[[ Exercise text open ]]

Fine-Tuning Small Language Models with Chain-of-Thought Boosts NL2SQL Performance While Reducing Costs

New research reveals a counter-intuitive finding in optimizing language models for translating natural language to SQL (NL2SQL): small models benefit significantly more from fine-tuning than their larger counterparts.

According to a paper published on arxiv.org, fine-tuning large models like Gemini 2.5 Flash/Lite on standard NL2SQL datasets “yields negligible returns, often leading to overfitting on complex queries.” In contrast, small models such as Qwen demonstrated substantial improvements.

The research shows that fine-tuning improved a small model’s baseline accuracy from 36% to 45%. When researchers enriched the dataset with explicit Chain-of-Thought (CoT) reasoning, accuracy surged further to 54.5%. While this remains lower than large models like Gemini 2.5, the paper states it “does serve the business goal of significant cost reduction, latency in inference time and also meeting the business critical performance accuracy threshold.”

[[ Exercise text closed ]]
[[ Excerpted data open ]]

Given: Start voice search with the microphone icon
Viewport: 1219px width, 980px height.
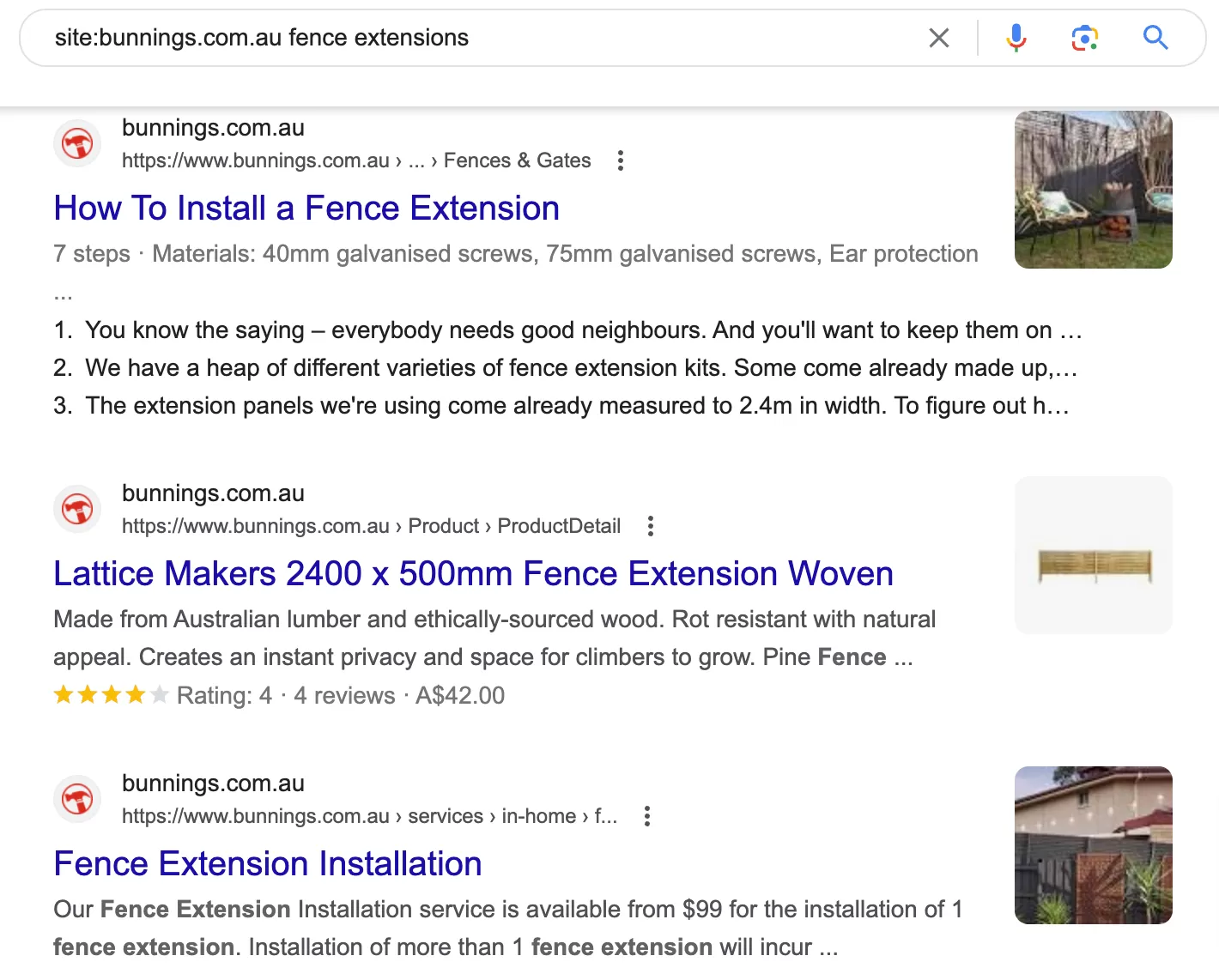Looking at the screenshot, I should [x=1016, y=38].
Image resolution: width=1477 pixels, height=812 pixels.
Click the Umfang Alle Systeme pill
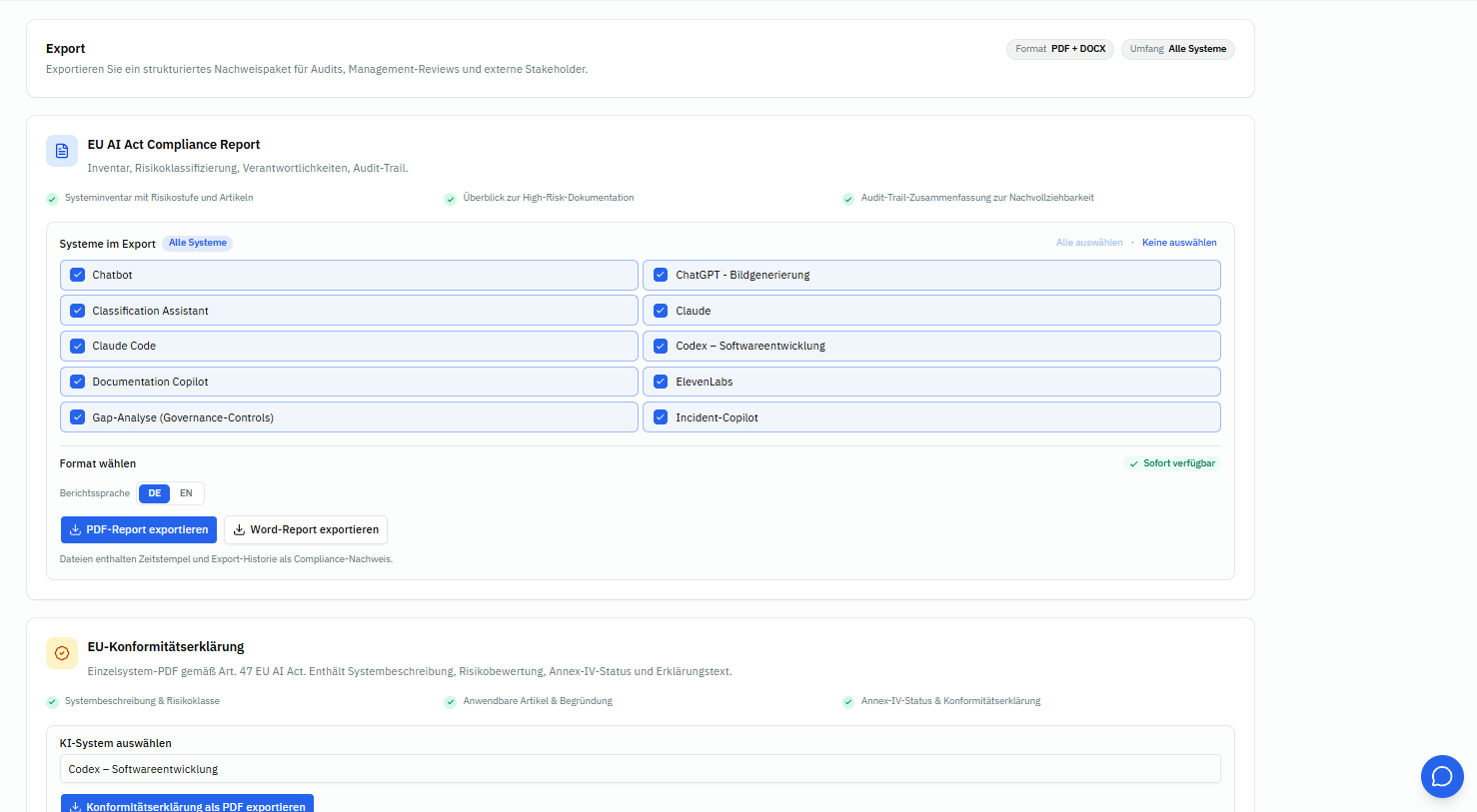pyautogui.click(x=1178, y=49)
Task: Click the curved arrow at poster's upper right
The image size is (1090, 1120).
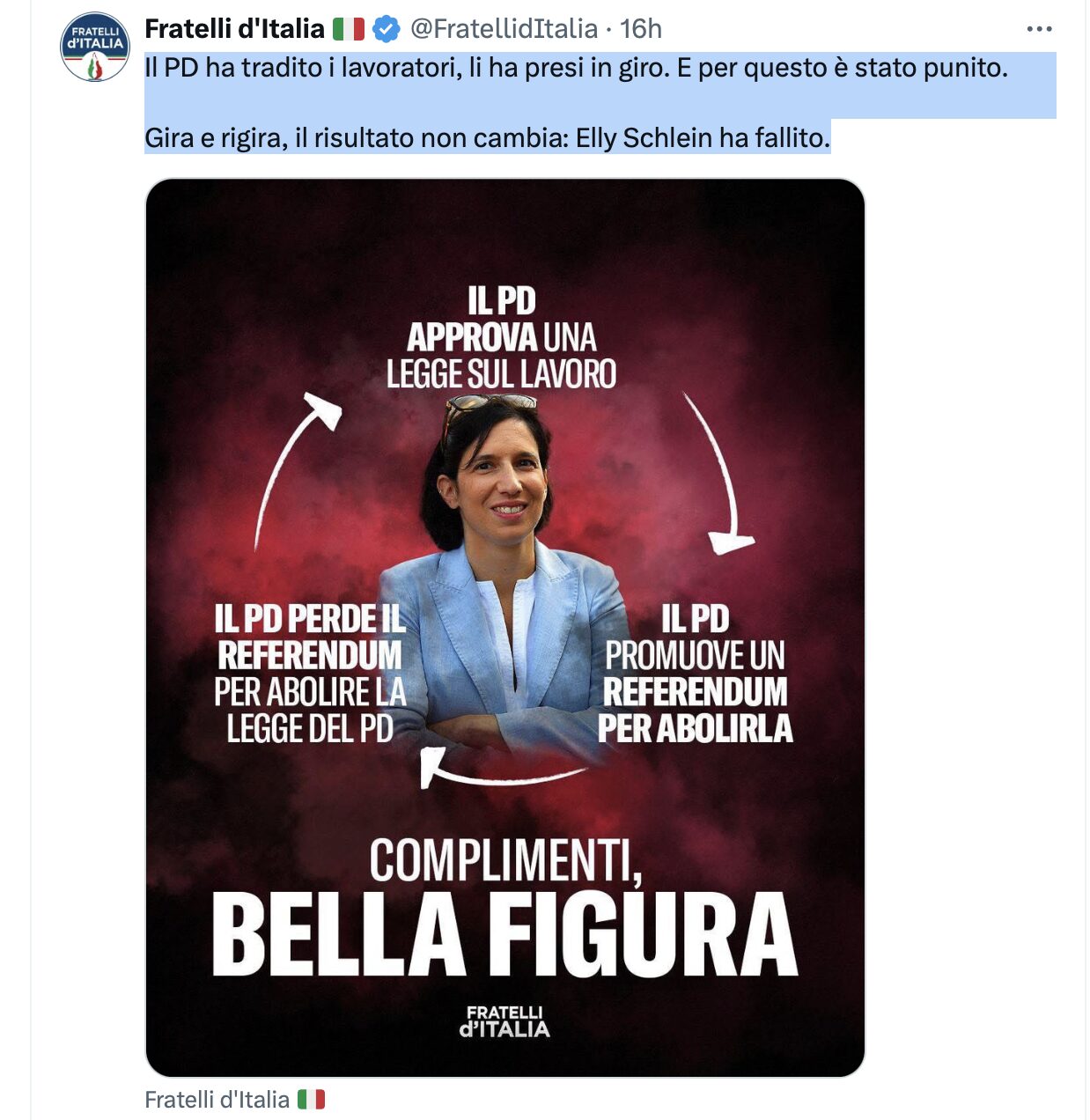Action: click(718, 474)
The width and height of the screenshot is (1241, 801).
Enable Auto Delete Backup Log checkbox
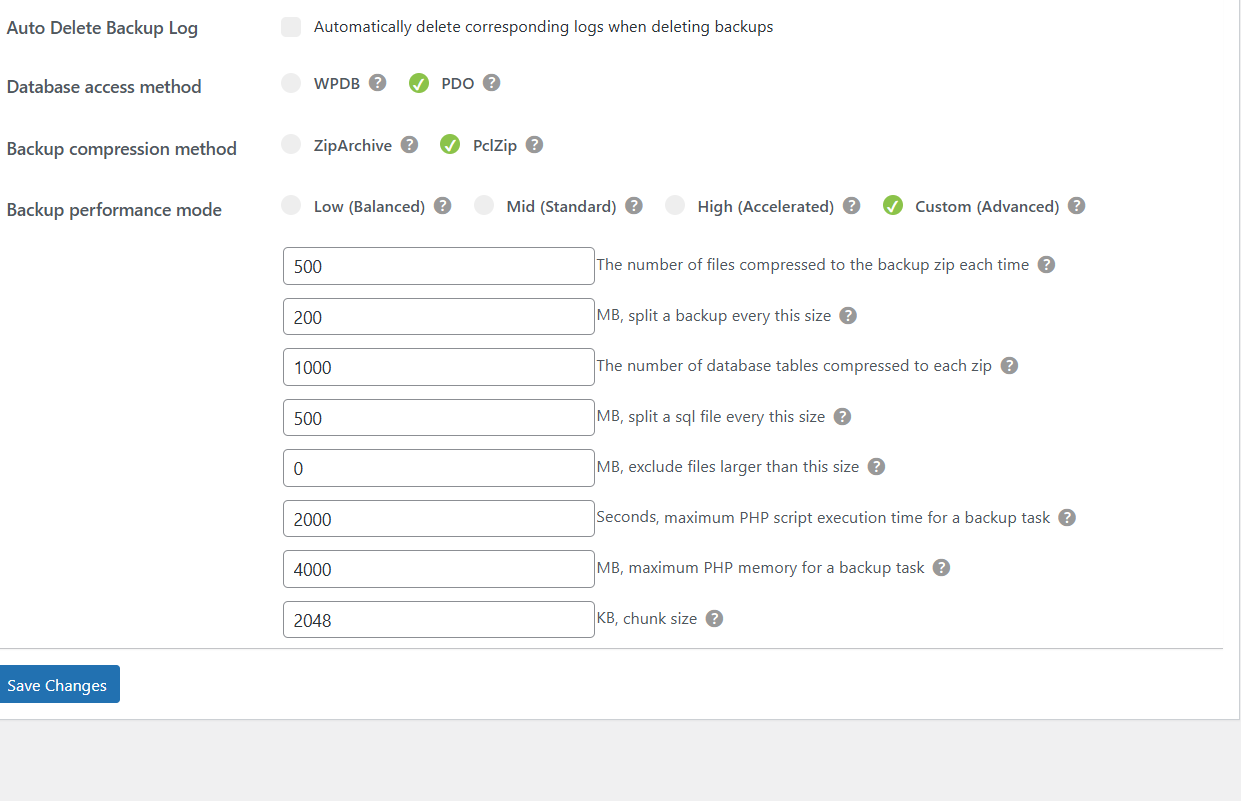pyautogui.click(x=291, y=27)
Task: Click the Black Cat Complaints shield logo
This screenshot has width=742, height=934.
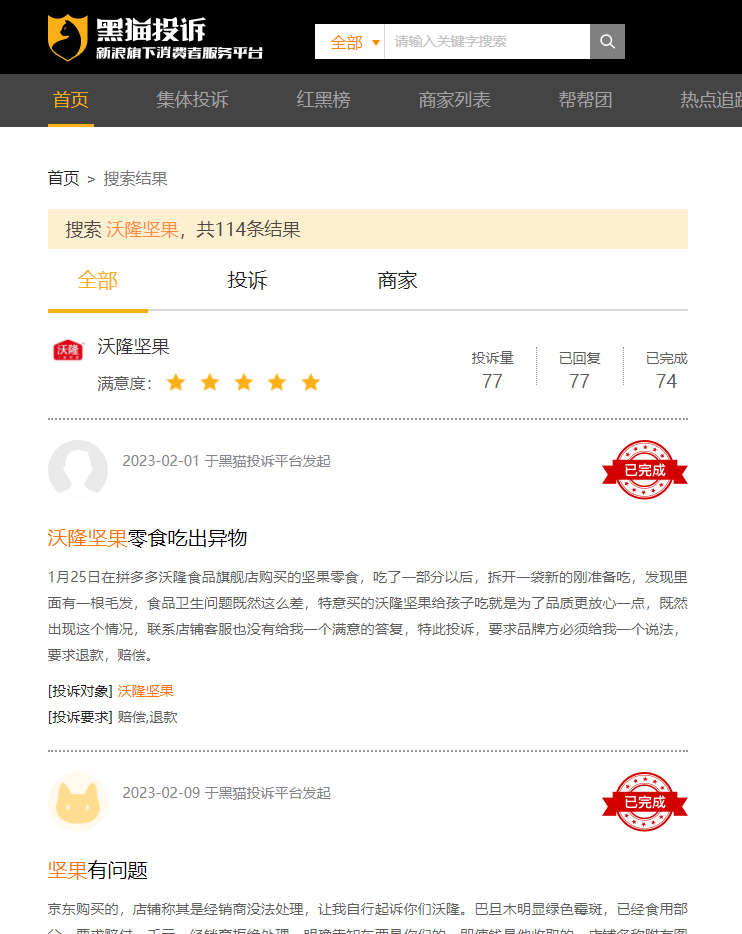Action: (67, 38)
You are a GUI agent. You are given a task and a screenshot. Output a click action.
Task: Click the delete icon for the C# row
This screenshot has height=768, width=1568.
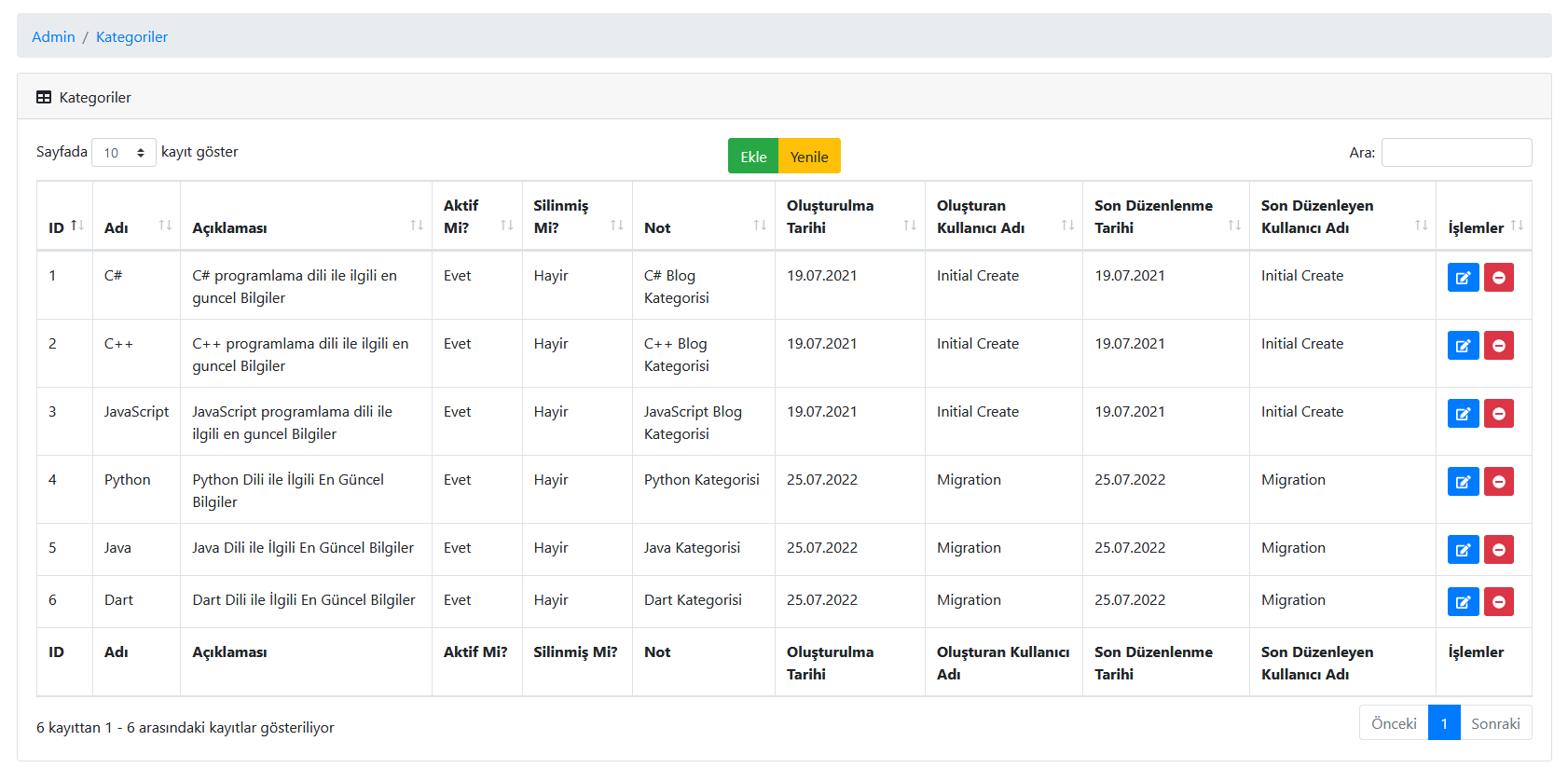coord(1498,277)
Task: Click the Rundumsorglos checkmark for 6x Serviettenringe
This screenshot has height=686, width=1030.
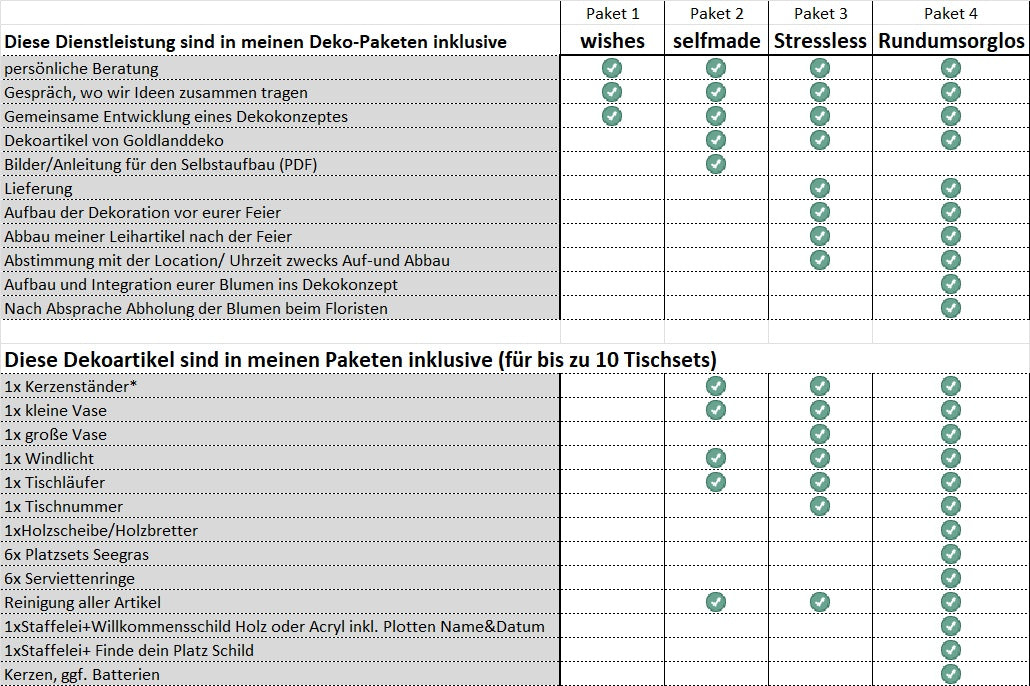Action: coord(951,578)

[[ Excerpted data closed ]]

• _Requirement 1_
Transcribe the NL2SQL fine-tuning article from "New research reveals" up to and including "demonstrated substantial improvements.".
• _Requirement 2_
Write the next part of the NL2SQL fine-tuning article, picking up after its final sentence.

• _Answer space 1_
New research reveals a counter-intuitive finding in optimizing language models for translating natural language to SQL (NL2SQL): small models benefit significantly more from fine-tuning than their larger counterparts.

According to a paper published on arxiv.org, fine-tuning large models like Gemini 2.5 Flash/Lite on standard NL2SQL datasets “yields negligible returns, often leading to overfitting on complex queries.” In contrast, small models such as Qwen demonstrated substantial improvements.

• _Answer space 2_
The findings suggest that “transferring reasoning patterns enables compute-efficient smaller models to approach production-grade performance,” according to the arxiv.org paper. This approach addresses a critical bottleneck for enterprises seeking to democratize data access, as large language models’ “high inference costs limit deployment at scale.”

The 9-page paper demonstrates a practical path forward for organizations balancing performance requirements against computational costs in database query applications.